Big White Whale (Not a post about dieting)

Lately, the church attenders in our nation have wondered how, if it’s so obvious that Genesis 1-3 are meant to be read as literal history, that so many people with college degrees have decided that it is a literary device meant to teach a spiritual lesson and not real history. Their point is a good one- why would educated people fail to miss the obvious historicity of Genesis 1-3  and then themselves write all kinds of theories about how Genesis is a metaphor for the ancient pagan temple dedication, used by Moses as a literary device to describe how God formatted the world in the guise of a temple, like maybe the Egyptians would have done.

It is something of a quandary, and I think I can clear it all up by having you ponder one facet of literary history: Moby Dick.

BIG WHITE WHALE copy

Moby Dick is a book by Herman Melville, where in a rather career focused man named Ahab hunts a Big White Whale to the ends of the earth until it ends up killing almost everyone he knows.

The subtle humor is lost on most people.

No doubt you have read the book in school at some point, or seen it in movie form. If you have, you will know that Moby Dick is a whale. A Big White Whale. You can deduce this fact by putting together some of the subtle literary clues sprinkled throughout the book, such as the fact that everyone in the book says Moby Dick is a Big White Whale. The narrator (call him Ishmale) managed to convey this fact about seven hundred times. The characters get on a whaling boat, and try to harpoon Moby Dick, who they describe as a big white whale.

Are you following me so far? Moby Dick is a Big White Whale. There is NO way you can miss the fact that Melville tried VERY hard to convey this fact to the reader so that none of us would get to the end of this book and have to ask, “Who was this Moby person? Richard Moby? Was he Ahab’s father or something? Or did he steal Starbuck’s wife?” From the very start, even school children can tell you

this is a book about a BIG WHITE WHALE.

Then those kids get to college. Their English teachers, who have more degrees than Fahrenheit and have spent decades in Universities, will discuss this book by saying things like this:

“What was Melville trying to convey by the use of the Moby Dick icon?”

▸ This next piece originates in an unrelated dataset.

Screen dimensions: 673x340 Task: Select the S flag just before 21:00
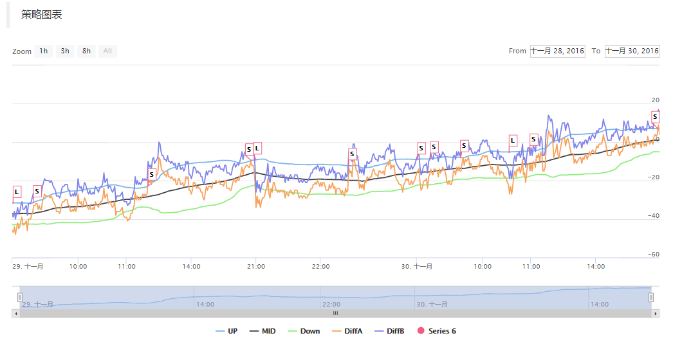249,149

And their students will look around the room, fairly sure they missed something, and the teacher will ask again,

“In what way is Moby Dick meant to represent the conflict between the natural, self governed ways of the American Indians and the sweep of Anglo-American government interfering with previously established cultures?”

Her students will begin to panic as she continues, “When Melville describes the Moby figure, you must clearly see the whiteness of the great beast and the conflict between Moby and the traditional hunter figure of Captain Ahab as the monstrous spread of the white man into the ancient culture of hunter gatherers which originally inhabited the Americas. Furthermore, you see the turning on its head of the iconography as Ahab, dead and sprawled over his boat, is the Christ figure of the story, crucified by the white beast as the American Indians were by the American expansion to the west…”

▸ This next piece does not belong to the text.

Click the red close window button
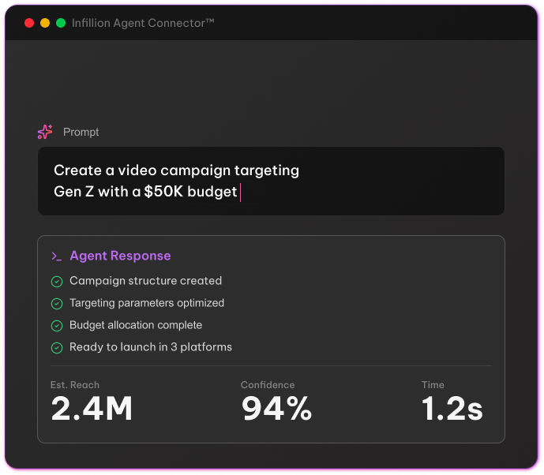 click(x=29, y=23)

At this point, one of the students will blurt out, “Wait! Isn’t Moby Dick a Big White Whale?” And the University professor will shake her head with pity, mutter to herself, “Probably home-schooled…” and continue on her lecturing for DAYS until everyone can see how only a fool would think Moby Dick really was a Big White Whale.

Eventually professors just like this one will take a look at Genesis and say, “Well of course a SUPERFICIAL reading of the text would seem to indicate that creation was a literal week of six days, but the literary subtext (directed by our knowledge of Big Bang cosmology) is clearly meant to convey vast eons of time where in a creator figure or figures is imposing order on a chaotic proto-world.” Her students, who once were naive enough to think Moby Dick was a big white whale, will nod in agreement with her brilliant insight, and she will get a book deal.

Not to question the sincerity of such authors, but let’s all agree that, if you write a book which says Genesis teaches Darwinian Evolution, you get on CNN with Chris Matthews with a panel of other rich authors making fun of Ken Ham together. If you write a book that says Genesis teaches that God made the world in six days, you’re not getting national news attention unless you pose nude on the cover, or have a strong enough arm to hit the Queen of England with a copy of it as she drives by in the Boxing Day parade. If you can do both, Chris Matthews may make fun of you directly. It’s not fame and fortune, but it’s a step closer than you were.

So why do PhD’s reject the idea that Genesis teaches a literal, historical account of the creation of the world by God in six actual days? Because once you have enough Literary Brain Damage, anything is possible. I mean, come on. These are the same people who can no longer tell that Moby Dick is in fact, a Big White Whale. With all due respect, you’re better off with Willy Wonka than you are with Old Earth Creationists or English teachers. At least Wonka’s world of pure imagination comes with candy. If they really want to be clever, then let’s have the PhD collection explain THIS: Why was a whale named “Moby Dick” in the first place? If you can write a book about that, I’ll buy a copy- unless you’re naked on the cover.